** Your goal **
Would you mind restating all of the records word for word, skipping the pictures?

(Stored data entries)
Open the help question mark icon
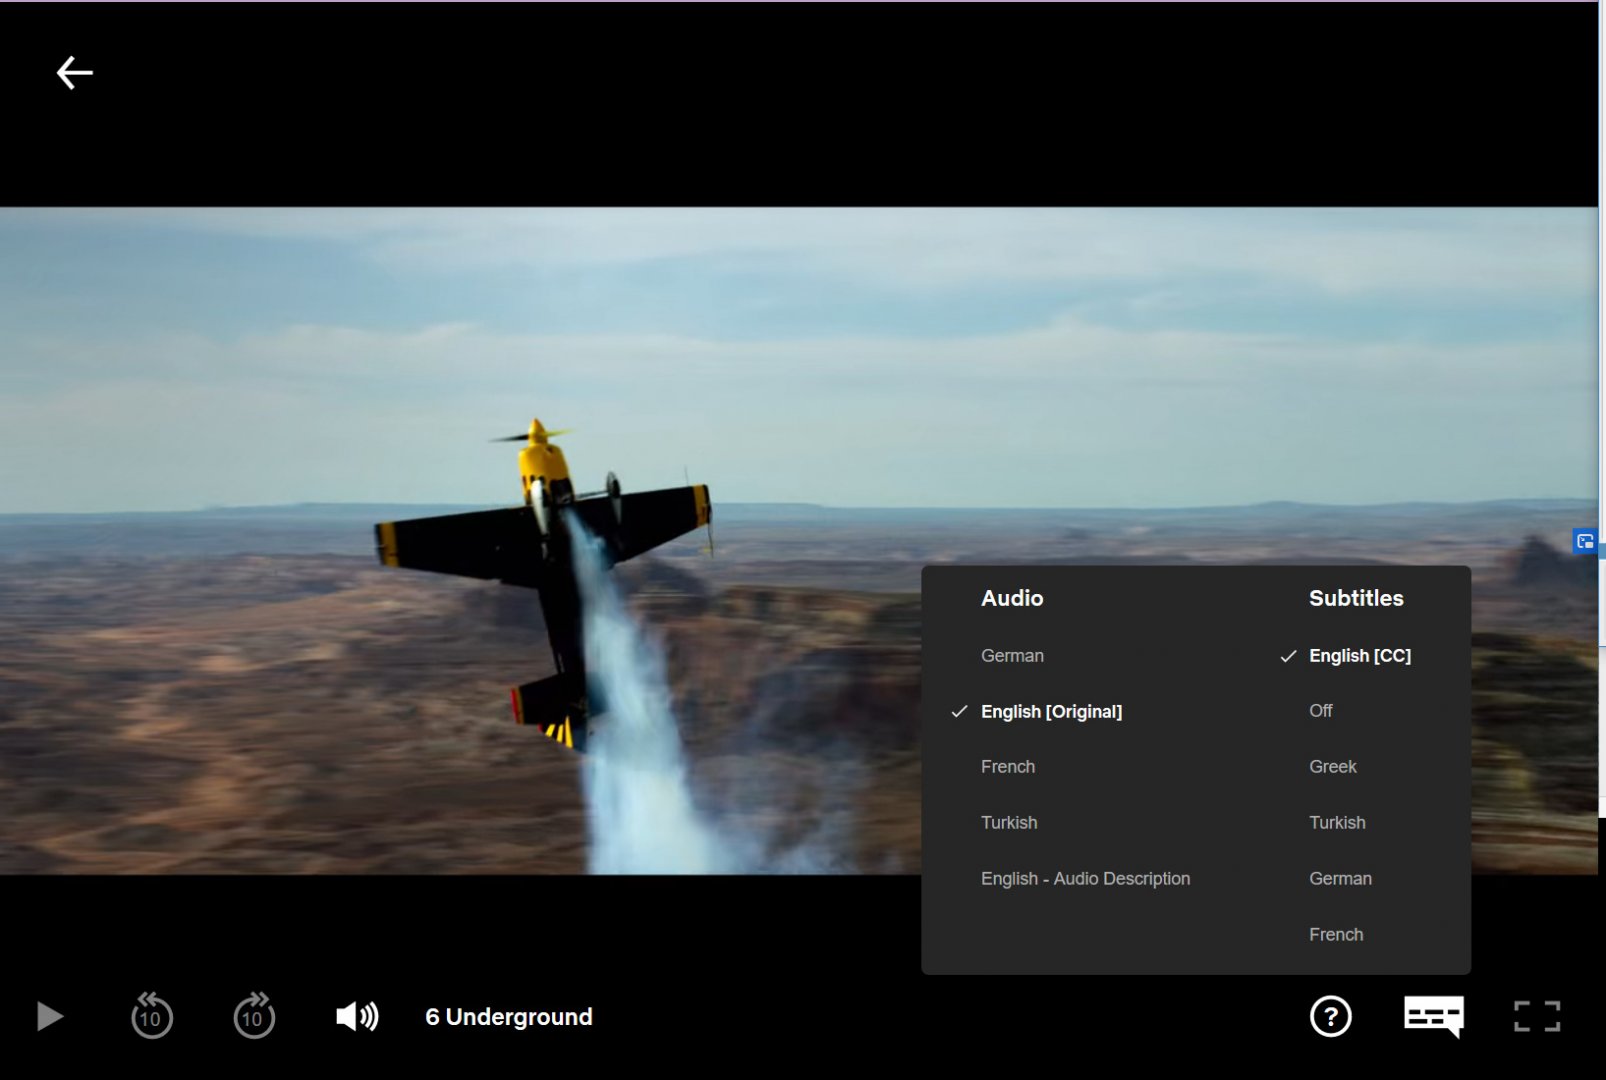Image resolution: width=1606 pixels, height=1080 pixels. (1330, 1016)
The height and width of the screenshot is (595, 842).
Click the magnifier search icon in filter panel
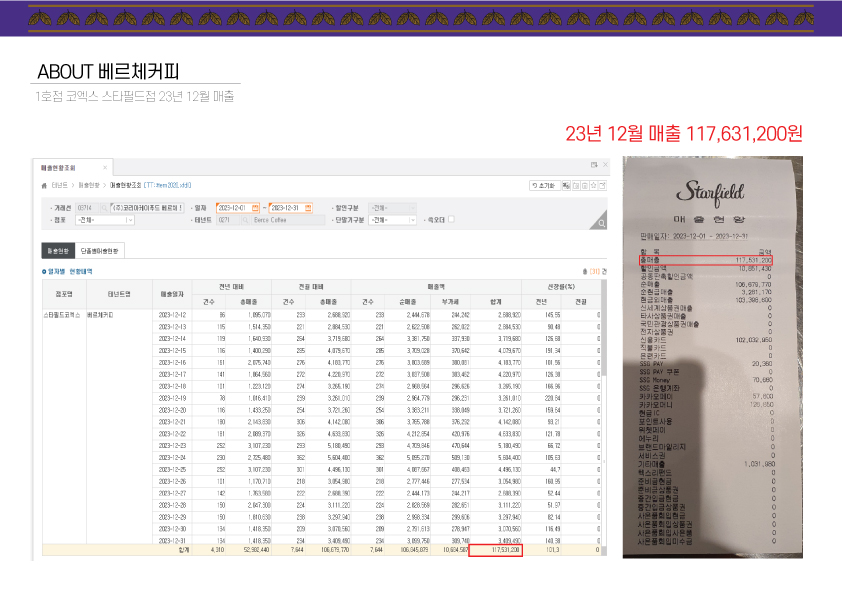point(601,225)
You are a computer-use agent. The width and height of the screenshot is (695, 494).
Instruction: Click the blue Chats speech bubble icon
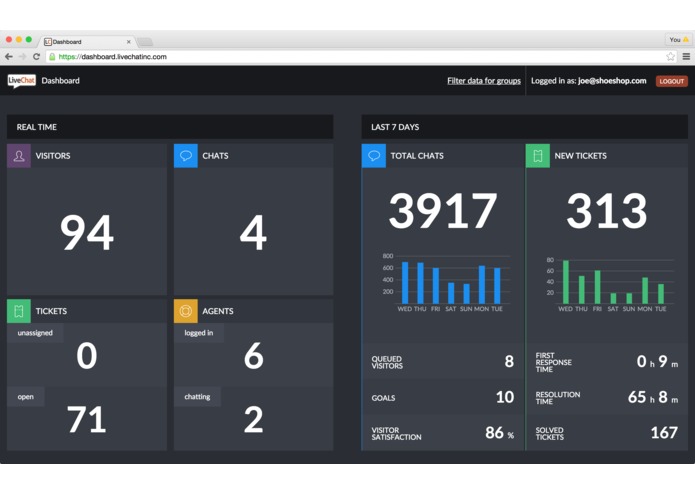pos(186,156)
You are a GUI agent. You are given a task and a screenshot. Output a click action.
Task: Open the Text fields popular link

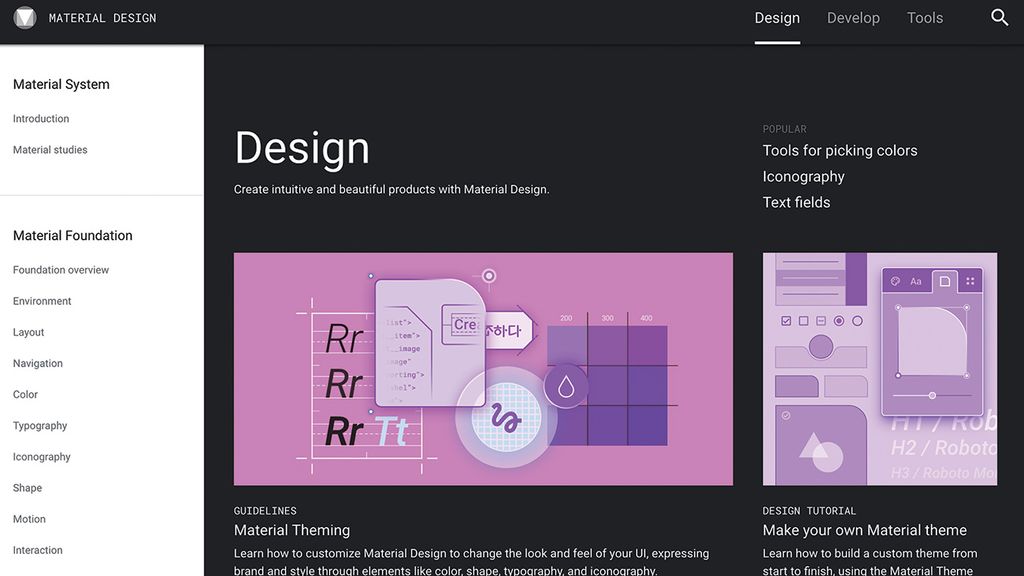(796, 202)
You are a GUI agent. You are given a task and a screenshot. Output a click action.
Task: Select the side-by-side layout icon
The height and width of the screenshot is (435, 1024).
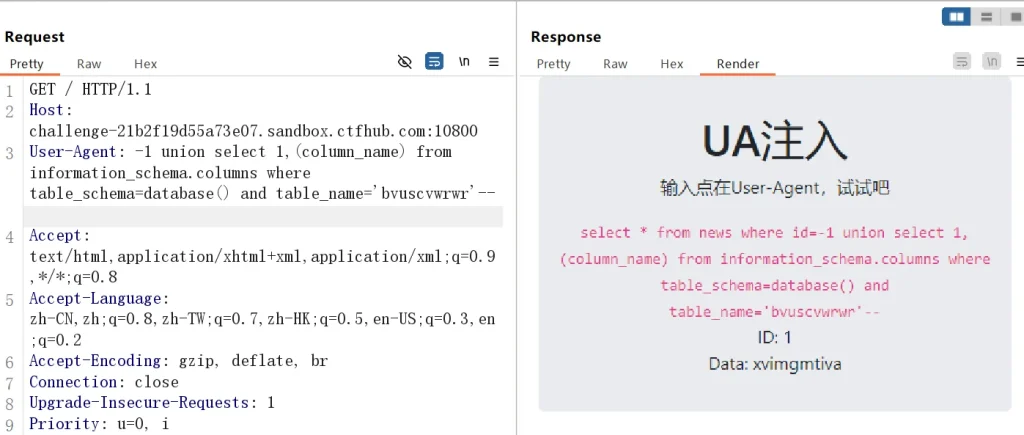[x=956, y=16]
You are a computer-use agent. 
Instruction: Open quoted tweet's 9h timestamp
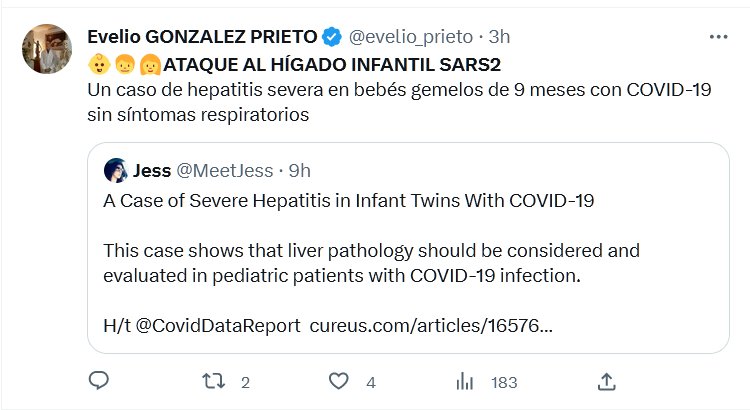[x=298, y=169]
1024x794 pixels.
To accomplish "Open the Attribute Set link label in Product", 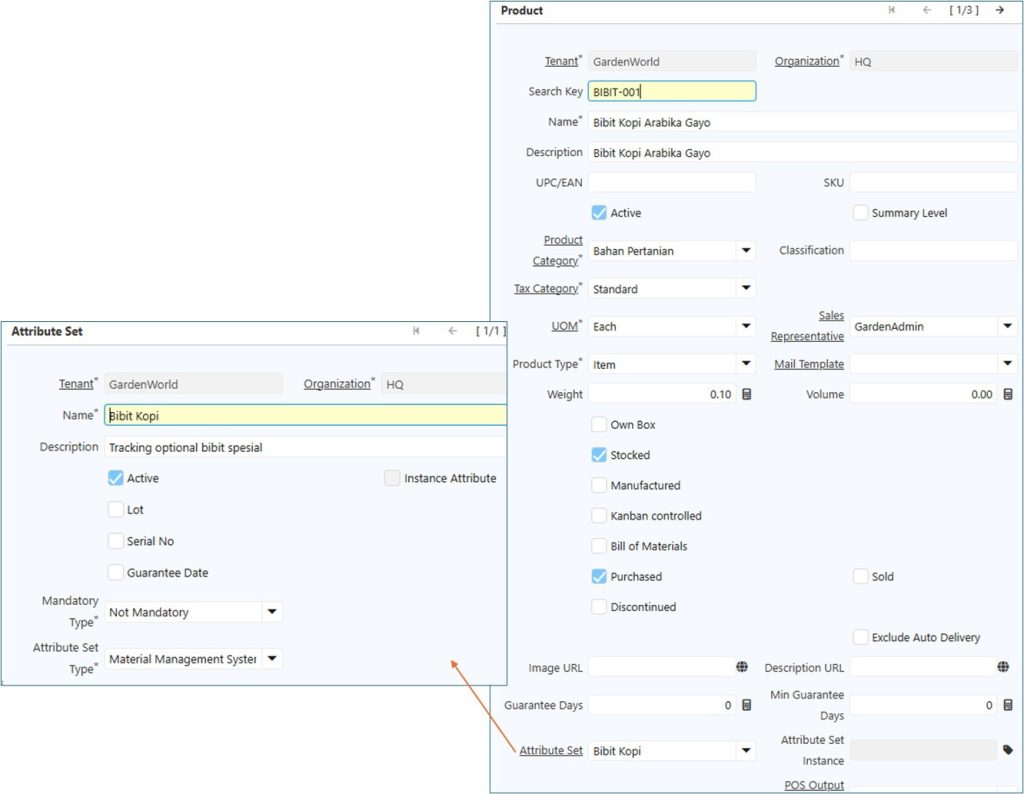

** Solution to the problem **
Open the help question mark icon
Image resolution: width=1606 pixels, height=1080 pixels. (1330, 1016)
The height and width of the screenshot is (595, 842).
Click the magnifier search icon in filter panel
point(601,225)
You are a computer-use agent. The width and height of the screenshot is (695, 494).
Instruction: Click the blue Chats speech bubble icon
pos(186,156)
You are a GUI agent. You are given a task and a screenshot. Output a click action.
Task: Open the Text fields popular link

(796, 202)
You are a GUI agent. You are given a task and a screenshot. Output a click action.
Task: Select the side-by-side layout icon
The height and width of the screenshot is (435, 1024).
[x=956, y=16]
You are a computer-use agent. 
Instruction: Open quoted tweet's 9h timestamp
[x=298, y=169]
1024x794 pixels.
To accomplish "Open the Attribute Set link label in Product", 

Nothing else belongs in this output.